Listed records »

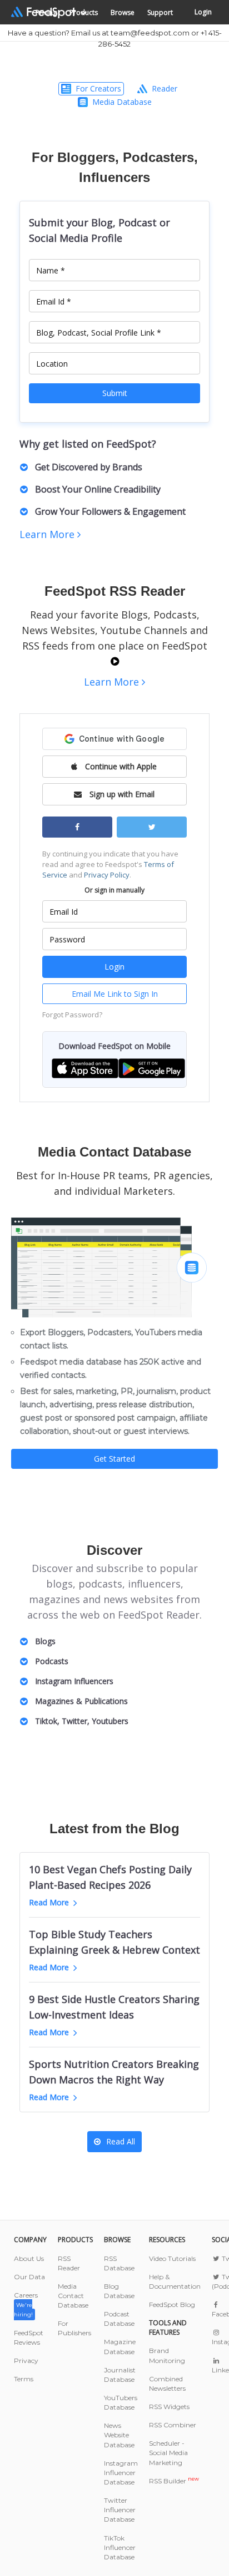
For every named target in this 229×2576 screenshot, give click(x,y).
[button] (85, 1067)
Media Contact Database (73, 2295)
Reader (164, 88)
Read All (120, 2141)
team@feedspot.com (150, 32)
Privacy (26, 2360)
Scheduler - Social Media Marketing (168, 2452)
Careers (26, 2304)
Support (160, 12)
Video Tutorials (172, 2258)
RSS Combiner (172, 2425)
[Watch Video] (115, 661)
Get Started (114, 1458)
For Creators (98, 88)
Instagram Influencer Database (121, 2472)
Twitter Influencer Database (120, 2509)
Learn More (48, 534)
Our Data (29, 2277)
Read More (49, 1902)
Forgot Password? (72, 1015)
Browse (123, 12)
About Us (29, 2258)
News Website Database (119, 2434)
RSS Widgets (169, 2406)
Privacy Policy (107, 875)
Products (83, 12)
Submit (114, 393)
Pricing (46, 12)
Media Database (122, 102)
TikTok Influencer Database (120, 2547)
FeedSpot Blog (172, 2304)
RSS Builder (174, 2481)
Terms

Aim of the exercise »
Print each record exactly as it stands, omitting the pictures.

Answer to this task »
For every named target in this 229×2576 screenshot, give click(x,y).
[button] (85, 1067)
Media Contact Database (73, 2295)
Reader (164, 88)
Read All (120, 2141)
team@feedspot.com (150, 32)
Privacy (26, 2360)
Scheduler - Social Media Marketing (168, 2452)
Careers (26, 2304)
Support (160, 12)
Video Tutorials (172, 2258)
RSS Combiner (172, 2425)
[Watch Video] (115, 661)
Get Started (114, 1458)
For Creators (98, 88)
Instagram Influencer Database (121, 2472)
Twitter Influencer Database (120, 2509)
Learn More (48, 534)
Our Data (29, 2277)
Read More (49, 1902)
Forgot Password? (72, 1015)
Browse (123, 12)
About Us (29, 2258)
News Website Database (119, 2434)
RSS Widgets (169, 2406)
Privacy Policy (107, 875)
Products (83, 12)
Submit (114, 393)
Pricing (46, 12)
Media Database (122, 102)
TikTok Influencer Database (120, 2547)
FeedSpot Blog (172, 2304)
RSS Builder (174, 2481)
Terms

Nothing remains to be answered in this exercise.